Fig. 2. Global view of proteomic changes in malignant cancer.

a Heat map for hierarchical clustering of metabolic enzymes measured by iMPAQT in TSM and AIG cell lines. The abundance of enzymes of the de novo nucleotide biosynthetic pathway was increased, whereas that of those of the glutaminolysis pathway was reduced, in AIG-3 cell lines compared with TSM cells. Measurements were conducted with three biological replicates (n = 3). Five independent AIG-3 lines (#1 to #5) were examined. Scale bar indicates z-scores for protein amount. b GO analysis of metabolic enzymes whose abundance as revealed by iMPAQT was changed in AIG-3 cells compared with TSM cells.
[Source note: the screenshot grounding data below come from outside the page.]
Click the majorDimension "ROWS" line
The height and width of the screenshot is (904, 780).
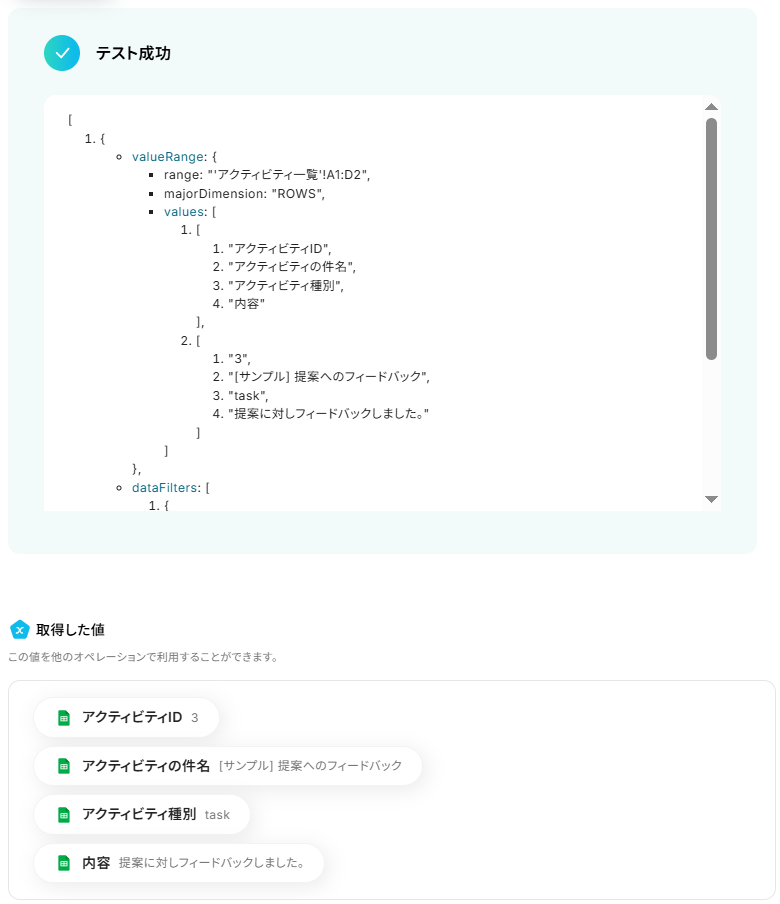click(244, 194)
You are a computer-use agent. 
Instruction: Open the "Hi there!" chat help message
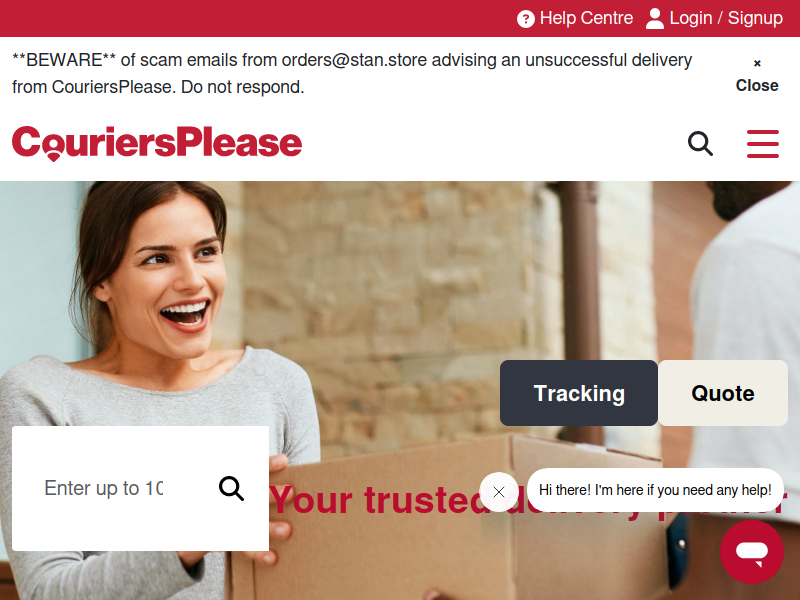point(655,490)
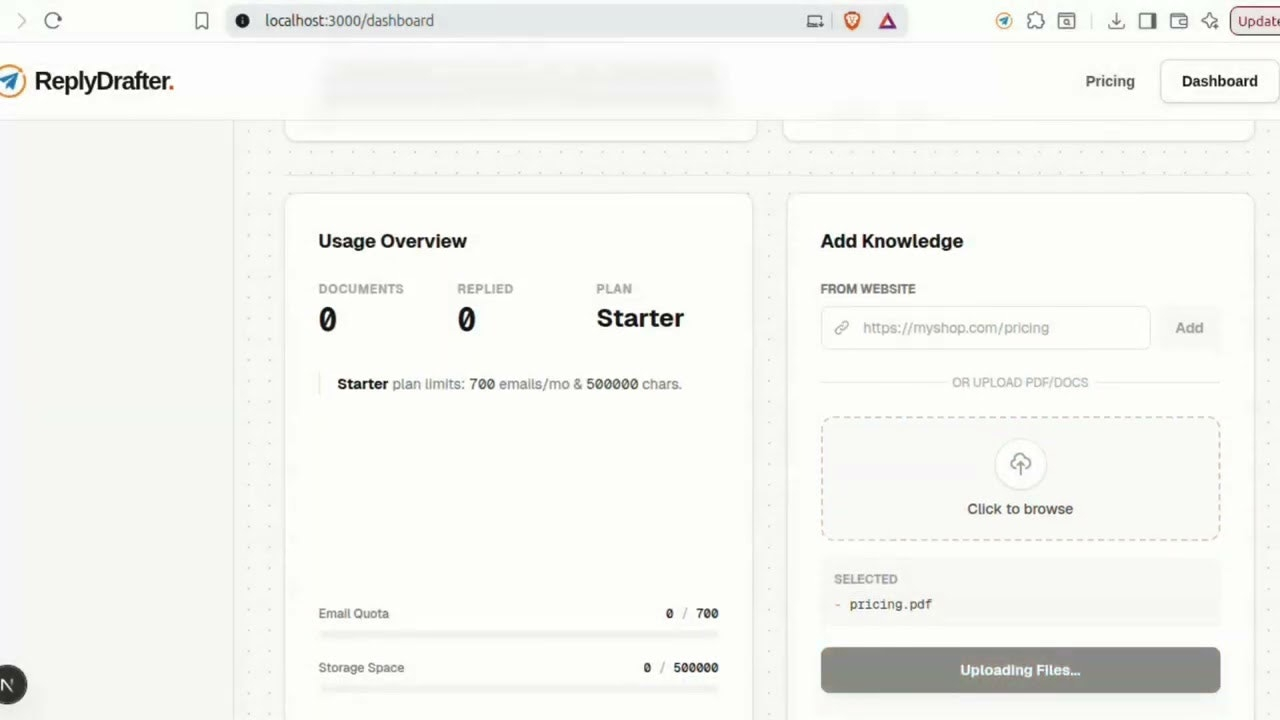This screenshot has width=1280, height=720.
Task: Open the extensions puzzle piece menu
Action: click(x=1036, y=20)
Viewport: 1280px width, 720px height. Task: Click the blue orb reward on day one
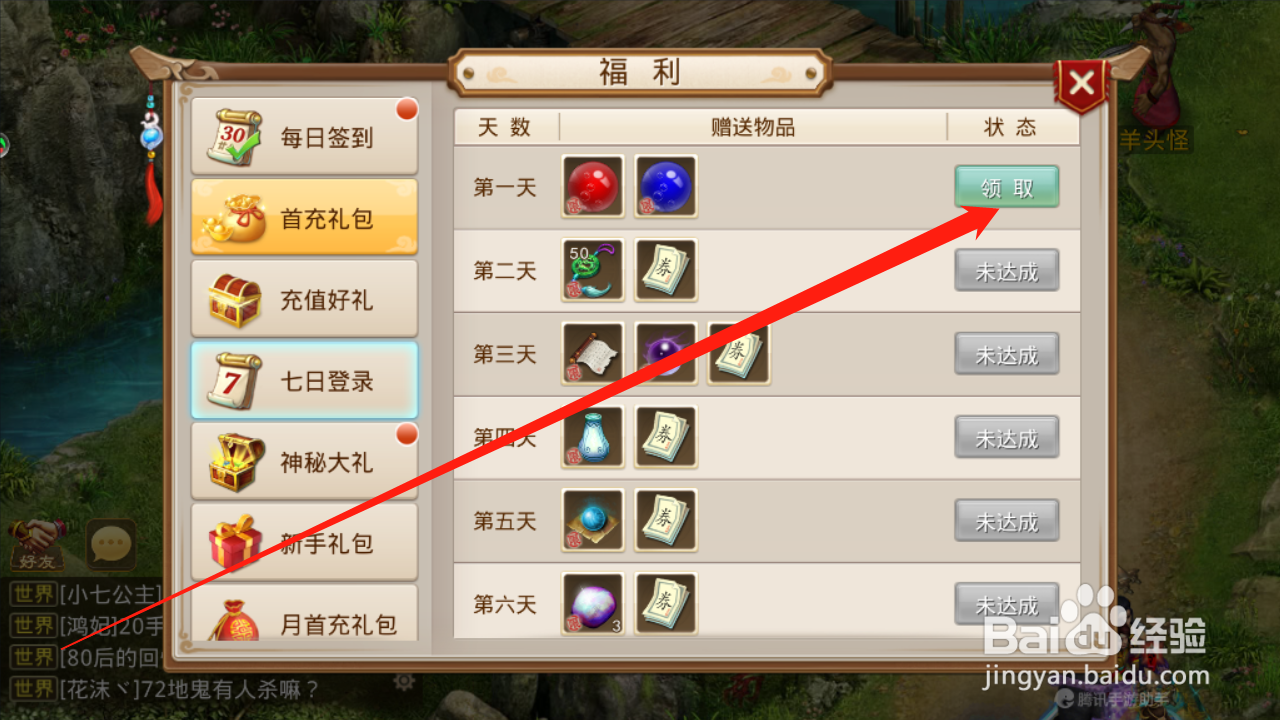pos(666,186)
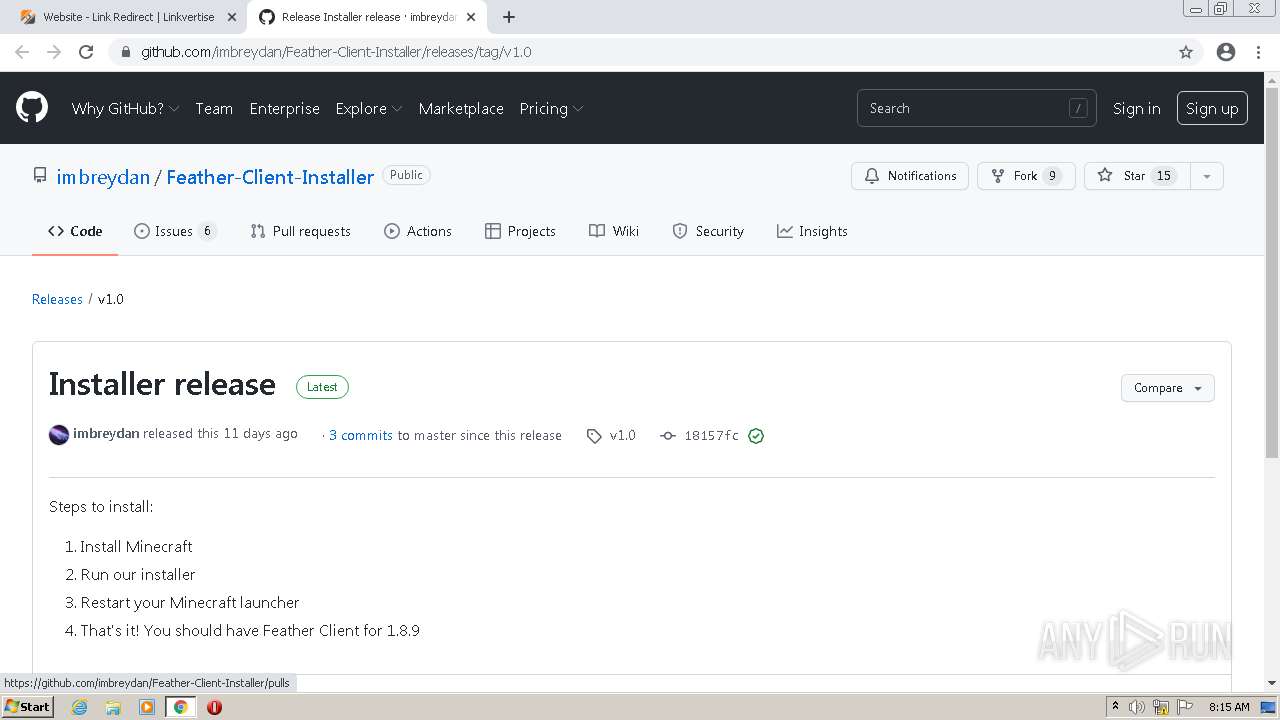Bookmark this page with the star icon
This screenshot has width=1280, height=720.
point(1186,52)
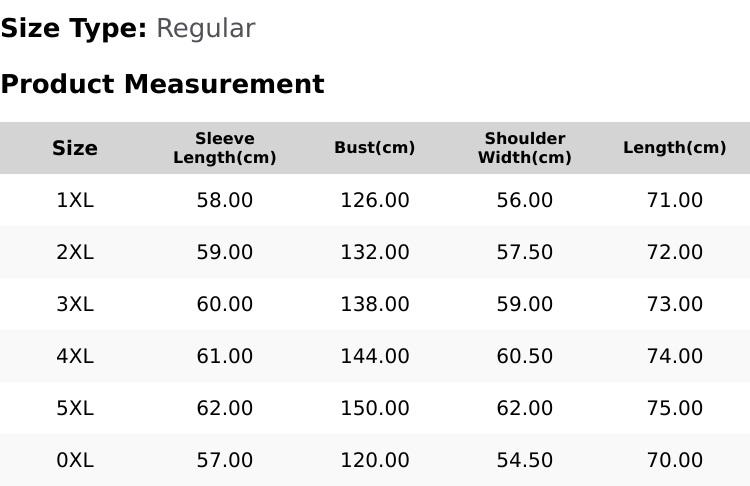
Task: Select the 4XL size row label
Action: pos(75,356)
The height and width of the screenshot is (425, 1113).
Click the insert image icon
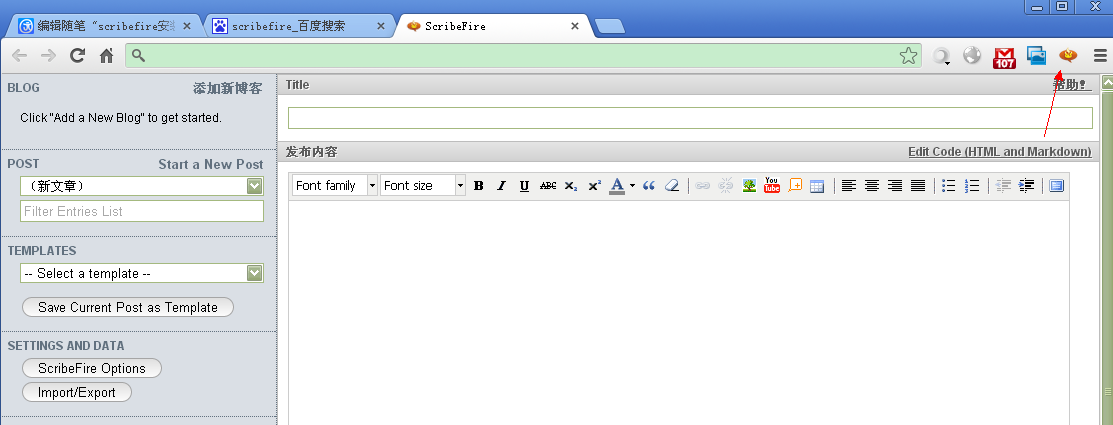tap(749, 186)
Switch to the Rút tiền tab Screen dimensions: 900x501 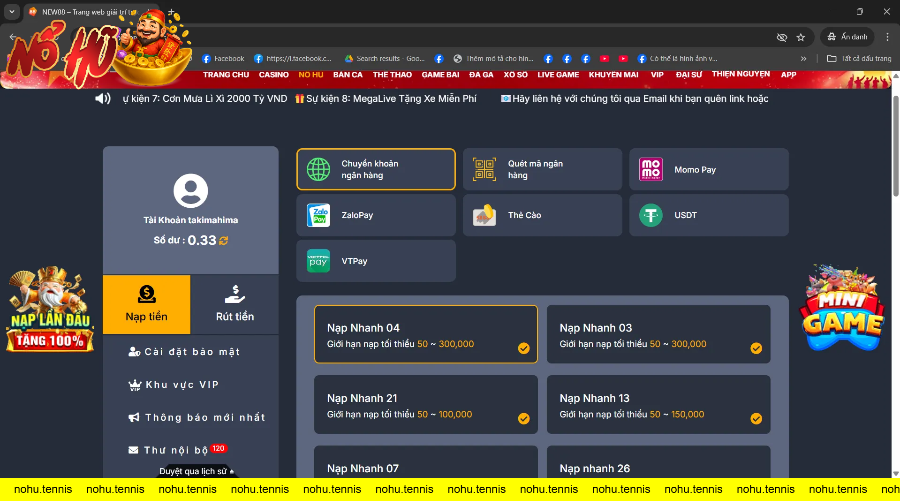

The analysis was conducted with Metascape (two-sided, P ≤ 0.05), and adjusted P-values are shown (Benjamini-Hochberg false discovery rate). c iMPAQT-determined changes in the abundance of enzymes in the indicated metabolic pathways for AIG-3 versus TSM cells. d Immunoblot analysis of PPAT, GLS1, and PDHA1 in TSM and AIG-1 to -3 cells, was conducted with single time. e Schematic representation of [¹³C₆]glucose metabolism. Blue and white circles represent ¹³C and ¹²C, respectively. f–h TSM and AIG-3 cells were exposed to 17.5 mM [¹³C₆]glucose in monolayer culture for up to 24 h, after which the percentage of and distribution at 6 h for ¹³C-labeled citrate, aspartate, and glutamate, respectively, were measured by ion chromatography and mass spectrometry (IC-MS or LC-M). Metabolite measurements were conducted with four biological replicates, and data are means + s.d. *P < 0.05, **P < 0.01, ***P < 0.001 (paired two-tailed Student’s t-test). Source data are provided as a Source Data file.